Strategy 1: All-token interpolation (PixelSmile default)

Interpolate across ALL token positions in the embedding sequence. Simplest, works when prompts differ only in the attribute word.

# score_one_all method
e_cond = (1 - alpha) * e_neutral + alpha * e_target
# Equivalent to: e_neutral + alpha * (e_target - e_neutral)

Strategy 2: Tail-token interpolation

Only interpolate the last N tokens (where the attribute-specific words are). Preserves the shared context tokens exactly.

# Interpolate only last 6-7 tokens
e_cond = e_neutral.clone()
e_cond[:, -7:, :] = (1 - alpha) * e_neutral[:, -7:, :] + alpha * e_target[:, -7:, :]
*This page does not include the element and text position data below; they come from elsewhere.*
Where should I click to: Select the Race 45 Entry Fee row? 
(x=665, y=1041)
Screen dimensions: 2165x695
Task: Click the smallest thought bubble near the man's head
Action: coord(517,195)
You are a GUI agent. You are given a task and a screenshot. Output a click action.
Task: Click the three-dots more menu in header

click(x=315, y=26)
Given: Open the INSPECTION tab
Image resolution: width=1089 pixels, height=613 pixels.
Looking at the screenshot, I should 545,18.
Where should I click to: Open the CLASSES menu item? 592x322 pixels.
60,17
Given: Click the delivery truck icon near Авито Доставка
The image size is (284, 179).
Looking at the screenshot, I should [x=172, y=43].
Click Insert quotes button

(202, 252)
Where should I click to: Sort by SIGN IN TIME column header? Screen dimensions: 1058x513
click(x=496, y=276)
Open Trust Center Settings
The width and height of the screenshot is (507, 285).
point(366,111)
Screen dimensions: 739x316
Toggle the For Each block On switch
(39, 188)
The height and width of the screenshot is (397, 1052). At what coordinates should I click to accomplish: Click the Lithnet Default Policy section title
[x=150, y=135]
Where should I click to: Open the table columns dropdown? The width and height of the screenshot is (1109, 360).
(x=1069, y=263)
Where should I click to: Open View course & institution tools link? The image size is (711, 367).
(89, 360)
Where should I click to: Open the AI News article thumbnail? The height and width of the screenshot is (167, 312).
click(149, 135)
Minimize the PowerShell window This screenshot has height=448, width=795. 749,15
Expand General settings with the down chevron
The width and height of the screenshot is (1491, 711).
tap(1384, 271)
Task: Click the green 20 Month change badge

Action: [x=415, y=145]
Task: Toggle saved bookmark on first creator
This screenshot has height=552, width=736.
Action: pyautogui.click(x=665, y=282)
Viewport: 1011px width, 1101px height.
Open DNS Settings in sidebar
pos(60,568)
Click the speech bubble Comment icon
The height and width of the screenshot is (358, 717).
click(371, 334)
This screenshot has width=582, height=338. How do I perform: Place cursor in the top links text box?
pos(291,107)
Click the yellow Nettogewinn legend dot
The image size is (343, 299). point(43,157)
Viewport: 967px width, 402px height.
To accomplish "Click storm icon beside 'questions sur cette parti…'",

Strategy 3: Direction projection

Compute the delta, project it to a subspace, apply scaled:

delta = e_target - e_neutral
delta_norm = delta / delta.norm()  # unit direction
e_cond = e_neutral + alpha * magnitude * delta_norm

Multi-Attribute Blending

Extend to pairwise combinations (PixelSmile's expression blending):

e_angry = text_encoder("angry expression")
e_sad   = text_encoder("sad expression")
e_neutral = text_encoder("neutral expression")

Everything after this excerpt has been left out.